Владимир Кораблинов - Жизнь Никитина
Впрочем, несмотря ни на что, Второв и редактор оставались добрыми друзьями. Кроме всего, для человека, живущего общественными интересами, редакция была местом притягательным: Средин знакомил Николая Иваныча с самыми свежими губернскими новостями, с интересными, еще не опубликованными статьями и письмами, присылаемыми из самых отдаленных уголков губернии. В уездных городах и деревеньках жили свои этнографы, естествоиспытатели, археологи, стихотворцы. Последние плодились во множестве; от чтения их ужасных виршей происходила зубная боль.
Но в городе Воронеже вдруг объявился поэт.
Божьей милостью.
Войдя в крохотный кабинетик, Николай Иваныч молча поздоровался с редактором и сел на шаткий стульчик, не раздеваясь.
– Ну-с? – сердито взглянул на редактора.
– Рубите голову, – смущенно сказал Средин. – Тут такая, знаете ли, история…
– Конечно! – ехиднейше хмыкнув, покивал лысиной Второв. – Конечно-с! Опять история. Как дело доходит до актов, всенепременнейше – история.

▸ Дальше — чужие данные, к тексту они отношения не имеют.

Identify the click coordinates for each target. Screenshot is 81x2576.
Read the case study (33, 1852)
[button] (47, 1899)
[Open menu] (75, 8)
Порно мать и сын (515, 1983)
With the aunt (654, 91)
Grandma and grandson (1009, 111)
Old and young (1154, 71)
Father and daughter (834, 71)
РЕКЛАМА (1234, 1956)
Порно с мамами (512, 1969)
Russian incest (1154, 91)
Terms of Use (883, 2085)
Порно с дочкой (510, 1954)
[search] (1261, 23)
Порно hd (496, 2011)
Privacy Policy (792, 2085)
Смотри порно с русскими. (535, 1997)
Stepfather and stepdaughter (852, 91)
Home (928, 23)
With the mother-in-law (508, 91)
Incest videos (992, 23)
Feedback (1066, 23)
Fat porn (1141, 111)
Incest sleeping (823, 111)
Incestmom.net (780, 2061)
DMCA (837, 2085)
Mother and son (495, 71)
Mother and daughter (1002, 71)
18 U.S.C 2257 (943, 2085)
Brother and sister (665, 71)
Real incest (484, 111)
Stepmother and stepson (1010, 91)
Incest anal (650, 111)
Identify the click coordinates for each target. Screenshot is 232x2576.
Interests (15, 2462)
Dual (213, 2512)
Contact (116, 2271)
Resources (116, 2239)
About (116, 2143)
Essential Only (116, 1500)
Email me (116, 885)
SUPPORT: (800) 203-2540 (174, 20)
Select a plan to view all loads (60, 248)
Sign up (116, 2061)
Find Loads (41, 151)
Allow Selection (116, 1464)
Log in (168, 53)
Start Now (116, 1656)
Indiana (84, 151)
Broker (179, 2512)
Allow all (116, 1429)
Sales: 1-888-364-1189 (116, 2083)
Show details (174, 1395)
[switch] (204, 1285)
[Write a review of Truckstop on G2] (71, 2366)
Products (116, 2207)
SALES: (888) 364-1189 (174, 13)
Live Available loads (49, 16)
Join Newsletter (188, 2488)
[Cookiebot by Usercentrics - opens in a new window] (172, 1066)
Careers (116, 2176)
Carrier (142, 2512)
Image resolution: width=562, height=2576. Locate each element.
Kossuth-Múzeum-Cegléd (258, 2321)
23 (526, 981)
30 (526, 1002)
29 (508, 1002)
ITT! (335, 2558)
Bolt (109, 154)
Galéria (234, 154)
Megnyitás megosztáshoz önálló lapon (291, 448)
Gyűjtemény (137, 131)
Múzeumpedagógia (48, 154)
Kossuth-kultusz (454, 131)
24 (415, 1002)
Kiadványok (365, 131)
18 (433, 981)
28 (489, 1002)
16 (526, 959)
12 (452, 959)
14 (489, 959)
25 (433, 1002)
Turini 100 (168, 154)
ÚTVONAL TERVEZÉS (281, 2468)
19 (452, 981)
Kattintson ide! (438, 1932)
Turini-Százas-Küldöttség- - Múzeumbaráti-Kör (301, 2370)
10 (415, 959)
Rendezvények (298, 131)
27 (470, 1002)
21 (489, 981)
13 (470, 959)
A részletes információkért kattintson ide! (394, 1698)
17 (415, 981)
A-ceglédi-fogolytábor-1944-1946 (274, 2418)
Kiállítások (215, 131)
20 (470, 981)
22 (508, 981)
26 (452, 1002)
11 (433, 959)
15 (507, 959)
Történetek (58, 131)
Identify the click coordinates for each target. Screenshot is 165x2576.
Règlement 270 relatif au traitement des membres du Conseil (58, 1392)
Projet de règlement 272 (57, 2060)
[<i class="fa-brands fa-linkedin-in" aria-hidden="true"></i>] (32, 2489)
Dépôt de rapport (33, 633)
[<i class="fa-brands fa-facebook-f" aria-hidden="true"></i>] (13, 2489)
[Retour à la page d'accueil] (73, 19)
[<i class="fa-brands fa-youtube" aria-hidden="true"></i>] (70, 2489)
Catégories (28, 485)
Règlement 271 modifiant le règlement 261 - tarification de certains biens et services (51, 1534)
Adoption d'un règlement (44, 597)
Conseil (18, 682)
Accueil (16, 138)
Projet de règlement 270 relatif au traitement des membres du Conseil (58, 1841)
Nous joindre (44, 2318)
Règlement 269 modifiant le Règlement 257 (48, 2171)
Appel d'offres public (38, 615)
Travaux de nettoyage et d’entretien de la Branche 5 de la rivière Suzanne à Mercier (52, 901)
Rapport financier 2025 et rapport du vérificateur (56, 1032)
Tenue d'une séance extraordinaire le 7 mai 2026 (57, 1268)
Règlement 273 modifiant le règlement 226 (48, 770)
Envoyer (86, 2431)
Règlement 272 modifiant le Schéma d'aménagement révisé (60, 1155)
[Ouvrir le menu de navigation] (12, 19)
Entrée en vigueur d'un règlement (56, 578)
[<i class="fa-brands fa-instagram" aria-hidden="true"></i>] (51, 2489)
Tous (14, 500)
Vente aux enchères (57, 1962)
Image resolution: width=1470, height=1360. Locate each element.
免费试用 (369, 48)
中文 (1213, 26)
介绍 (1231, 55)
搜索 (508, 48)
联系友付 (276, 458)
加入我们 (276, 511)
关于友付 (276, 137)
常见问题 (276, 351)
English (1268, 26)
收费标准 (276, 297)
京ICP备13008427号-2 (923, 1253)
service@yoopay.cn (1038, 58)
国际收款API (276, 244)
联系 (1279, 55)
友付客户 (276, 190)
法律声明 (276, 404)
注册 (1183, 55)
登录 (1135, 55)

Средин протянул несколько листов почтовой бумаги, исписанной изящным почерком.
– Прочтите.
– Стихи?!
Сердитый взгляд поверх очков ничего хорошего не сулил. Милейший Валентин Андреич пытался уйти от неприятного разговора. Заговаривал зубы, если позволительно так выразиться. Сунул стишки… ах, хитрец! А впрочем… впрочем… Свежо начинается, широко. Цепи гор стоят великанами. М-м… Пожар небес – отлично! У тебя ли нет… У тебя ли… Смотрите, как звучно, как песенно! Кольцов? Нет, не Кольцов. Но – Русь, Русь… Чистая Русь!
«Под большим шатром голубых небес»…
Музыка! Музыка!
Средин где-то далеко – за горами, за тучами:
– Вот какая, понимаете ли, история… Поверьте, метранпаж уже заверстал ваши акты. Вдруг – как с неба – эта рукопись. Вот и думаю – один-то номерок, может, подождете с актами? А?
– Кто этот Никитин?
– Да вот, видите, пишет: воронежский мещанин.
– Вы понимаете? Ведь это…
– Понимаю-с, отлично. Так как же решим с актами? Мне не хотелось бы вас огорчить…
– А подите вы к черту с вашими актами! Прощайте-с!
Ах, Русь, Русь! Какие богатырские силы зреют в тебе.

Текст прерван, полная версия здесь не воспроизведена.